To which a minister of Christ should cling,

You will have revenue enough to warm you—

And, bear in mind, that lesser gifts won’t harm you.

“Our bishops, too, are plunged in similar sin,

For pitilessly they flay the very skin

From all their priests who chance to have fat livings.

For gold their seal official you can win

To any writ, no matter what’s therein.

Sure God alone can make them stop their thievings.

’Twere hard, in full, their evil works to tell,

As when, for a few pence, they greedily sell

The tonsure to some mountebank or jester,

Whereby the temporal courts are wronged as well,

For then these tonsured rogues they cannot quell,

Howe’er their scampish doings may us pester,

While round the church still growing evils fester.

“Then as for all the priests and minor clerks,

There are, God knows, too many of them whose works

And daily life belie their daily preaching.

Scarce better are they than so many Turks,

Though they, no doubt, may be well taught—it irks

Me not to own the fulness of their teaching—

For, learned or ignorant, they’re ever bent

To make a traffic of each sacrament,

The Mass’s holy sacrifice included;

And when they shrive an honest penitent,

Who will not bribe, his penance they augment,

For honesty should never be obtruded—

But this, by sinners fair, is easily eluded.

“ ’Tis true the monks and friars make ample show

Of rules austere which they all undergo,

But this the vainest is of all pretences.

In sooth, they live full twice as well, we know,

As e’er they did at home, despite their vow,

And all their mock parade of abstinences.

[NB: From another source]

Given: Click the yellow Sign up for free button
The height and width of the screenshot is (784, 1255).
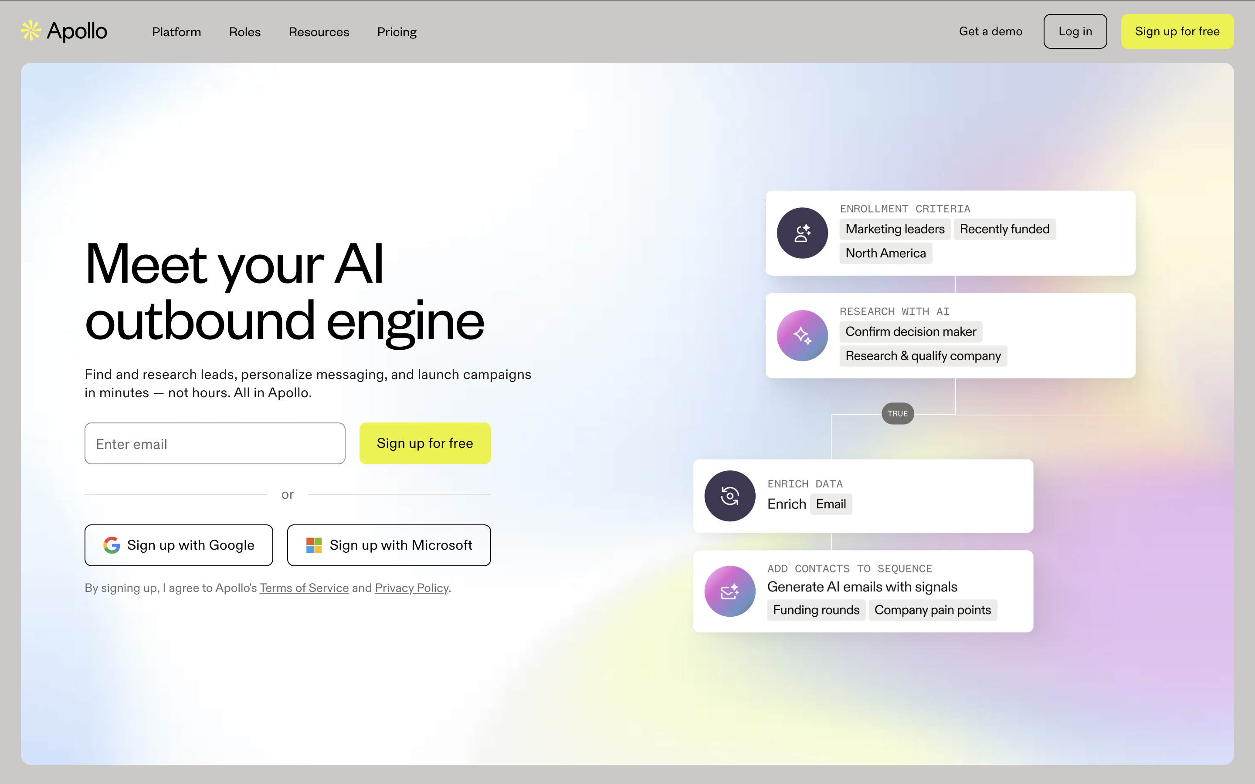Looking at the screenshot, I should 425,443.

No jollier life than theirs can be, indeed;

And specially the begging friars exceed,

Whose frock grants license as abroad they wander.

These motives ’tis which to the Orders lead

So many worthless men, in sorest need

Of pelf, which on their vices they may squander,

And then, the frock protects them in their plunder.”[45]

It was inevitable that such a religion should breed dissidence and such a priesthood provoke revolt.